A cannabis bud in a red lipsticked mouth

One of the tell-tale signs often associated with cannabis use, is when your mouth feels so dry that drinking a glass of water seems to make no difference at all. The term, cottonmouth is often associated as a side effect of cannabis usage causing the patient to experience dryness of the throat and mouth. But, what’s the cause of that occurrence?
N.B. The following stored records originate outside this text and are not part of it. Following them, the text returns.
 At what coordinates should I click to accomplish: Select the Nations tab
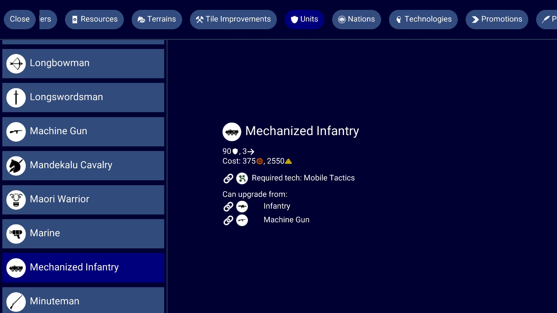click(x=356, y=19)
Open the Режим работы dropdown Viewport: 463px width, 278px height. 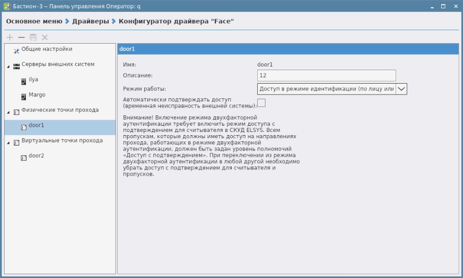[x=401, y=89]
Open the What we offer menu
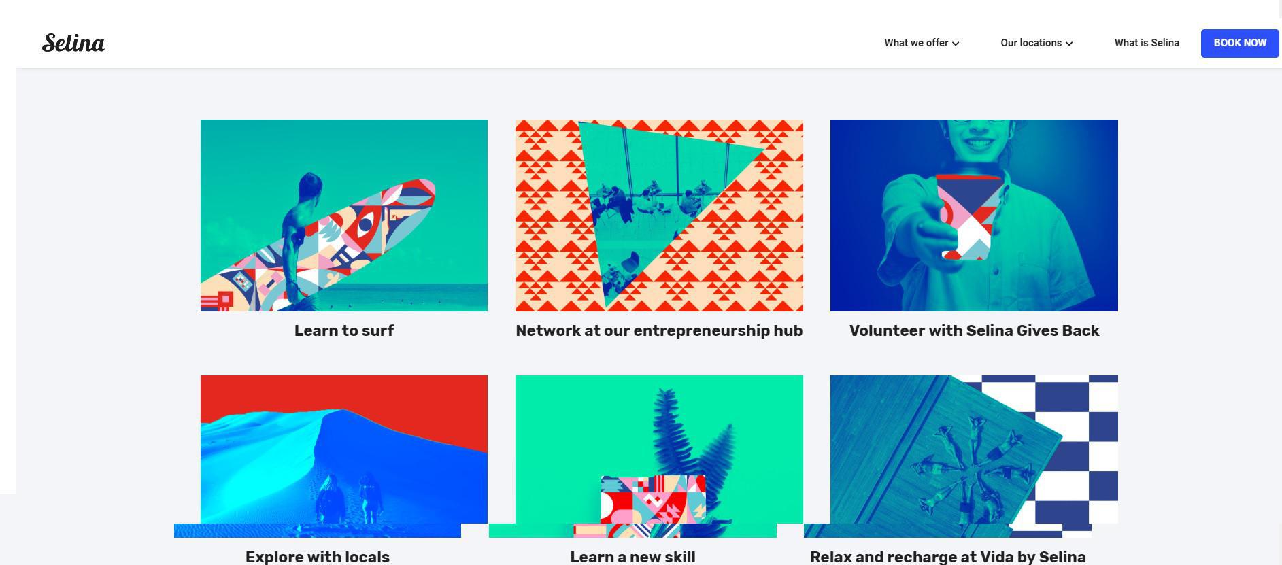 (x=922, y=43)
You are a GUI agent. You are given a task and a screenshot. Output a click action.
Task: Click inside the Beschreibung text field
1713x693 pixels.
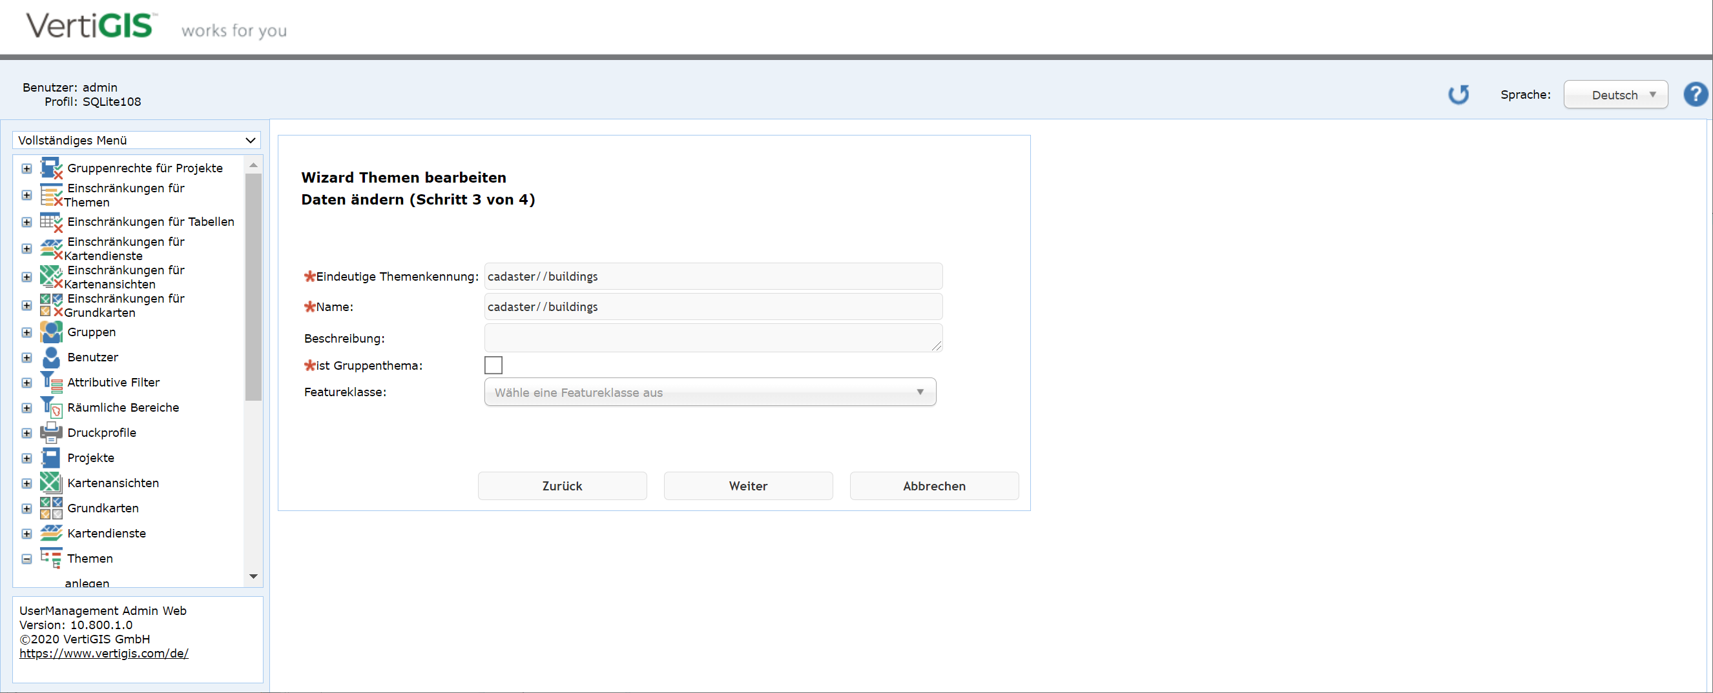pyautogui.click(x=712, y=338)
Many cannabis consumers believe it’s the harshness of smoke that causes the dry sensation. However, desert mouth or xerostomia as its technically called, can occur from all methods of cannabis intake. It’s also worth noting that xerostomia is not a specific medical condition. It’s merely a symptom or sensation which describes when a mouth and/or throat feel dry. Xerostomia can also occur in animals and humans for a variety of reasons. But, for now we’re specifically exploring cannabis use and why it sometimes leaves us unquenchably thirsty.

Upon further examination, the answer lies within our own endocannabinoid system and more specifically our CB1 receptors which interact with THC. In the brain our CB1 receptors bind to THC producing effects such as euphoria, pain relief and relaxation. 
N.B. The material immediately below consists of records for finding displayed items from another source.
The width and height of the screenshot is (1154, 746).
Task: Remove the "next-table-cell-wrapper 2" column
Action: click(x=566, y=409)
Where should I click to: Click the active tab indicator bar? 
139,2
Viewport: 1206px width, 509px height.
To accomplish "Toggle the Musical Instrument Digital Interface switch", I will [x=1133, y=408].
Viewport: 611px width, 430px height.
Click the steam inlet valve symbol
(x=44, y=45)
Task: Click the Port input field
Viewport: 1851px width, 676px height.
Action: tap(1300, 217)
However, our bodies also contain CB1 receptors in the salivary glands of your mouth. Convincing evidence from prior studies suggest that when THC binds to the CB1 receptors in salivary glands it “effectively causes them to chill out and stop lubricating as regularly and consistently,” says Dr. Benjamin Caplan, MD, Founder and Chief Medical Officer of CED Clinic and CED Foundation.
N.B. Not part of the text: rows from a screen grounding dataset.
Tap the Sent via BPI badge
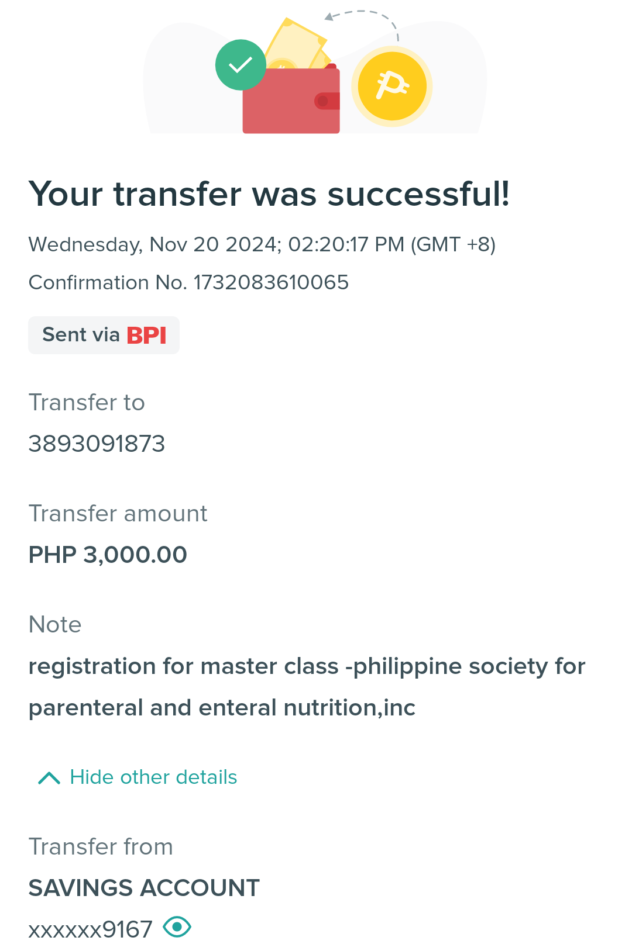The width and height of the screenshot is (632, 951). pyautogui.click(x=104, y=335)
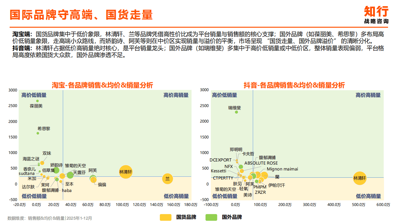Select the 希思黎 data point
This screenshot has height=224, width=398.
click(38, 133)
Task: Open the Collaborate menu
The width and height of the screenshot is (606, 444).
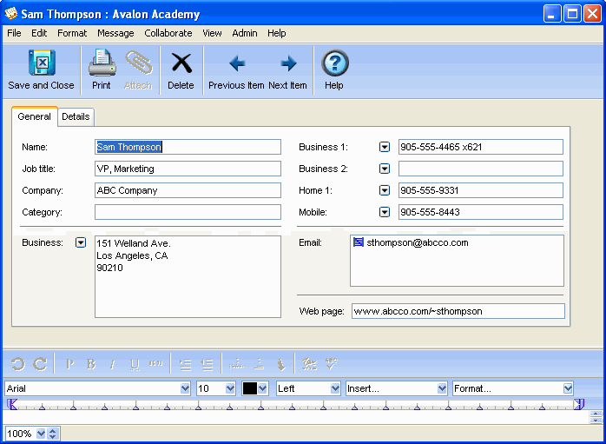Action: point(168,33)
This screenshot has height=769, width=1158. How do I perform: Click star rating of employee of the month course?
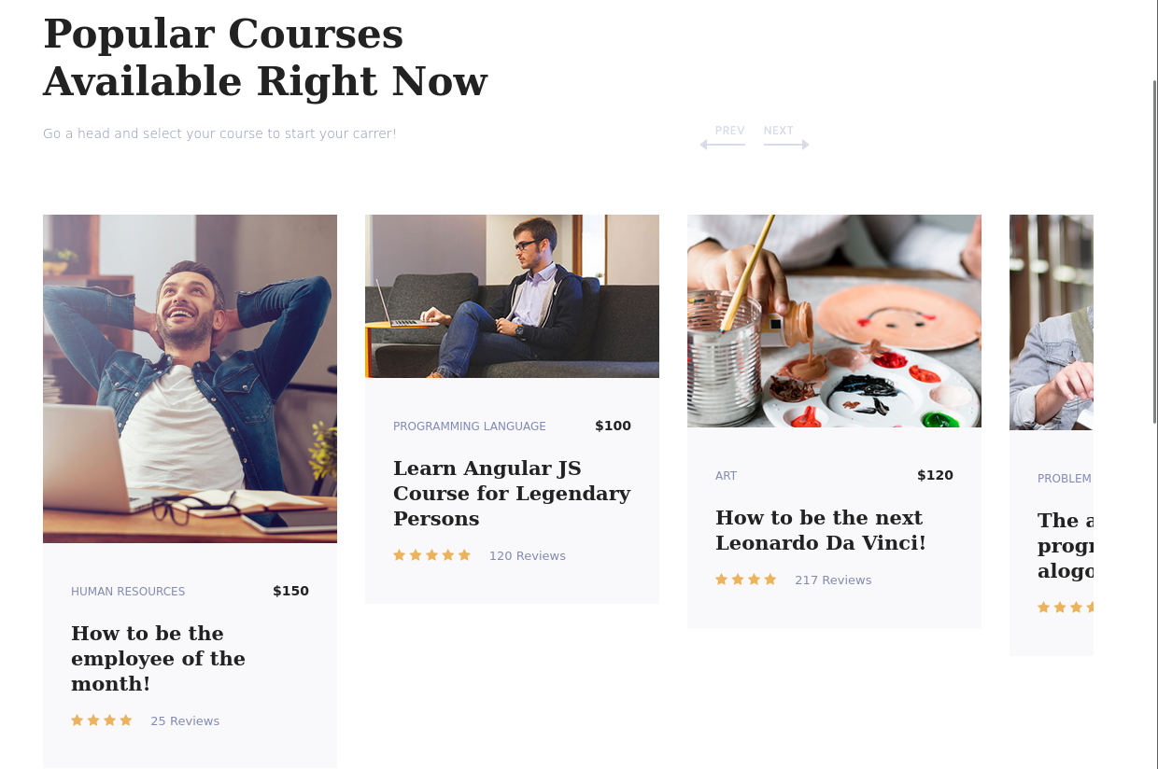102,720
It’s also believed this phenomenon of decreased saliva production occurs in a dose-dependent manner, meaning the more THC, the less salivation. Evidence also suggests that cottonmouth mirrors the onset, peak, and duration of cannabis consumption.  For example, as opposed to vaping or smoking THC, ingesting it generally produces a delayed yet prolonged effect to the user. Therefore, the dry mouth effect with ingestibles is also often delayed, but for a longer period.

Dr. Caplan has also observed that new users to cannabis often experience cottonmouth more than experienced users. He believes that just like tolerance, the symptom often wanes over time. So, if CB1 receptors in the salivary glands perform this way when bound to THC molecules, what occurs when THC binds to CB1 receptors in our eyes?

This same theory also provides an explanation for dry eyes during the peak moments of cannabis effects. The CB1 receptors in our eyes that are responsible for tear production and lubrication also ‘relax’ when interacting with THC and may lead to your eyes becoming dry.

Are any of these side effects dangerous to the user? The answer is no, not generally. Although these symptoms may be unpleasant there is no imminent danger per se. Dry eyes can be relieved with eye drops, and having a dry mouth is not synonymous with being in a state of dehydration. But it’s worth noting that saliva production does benefit our oral hygiene by protecting the teeth and mouth from bacteria. Bacterial growth can lead to tooth decay, gum disease, and bad breath. Of course, flossing, brushing and rinsing one’s teeth with mouthwash are also great combatants to bacteria.

So, are there any remedies to cottonmouth? 

Yes, absolutely. Obviously, abstinence from cannabis will do the trick. But if the patient finds its benefits outweigh the pesky nuisance of a dry mouth, there are a couple tricks that can make this experience less of an annoyance. Sugar-free candy and chewing gum often induce salivation. Also, foods or drinks with carbonation or higher acidity will generate saliva. This is our body’s natural response to protect tooth enamel and the digestive system from corrosion.

Staying hydrated is always recommended, especially when it comes to having a dry mouth. Minimizing caffeine, sugar, and alcohol consumption is also recommended as these substances can also dehydrate the body. So, if you experience a wicked case of cottonmouth, eating a piece of mango or enjoying a cool glass of lemonade or sparkling water with a lime wedge – might be just what the doctor ordered.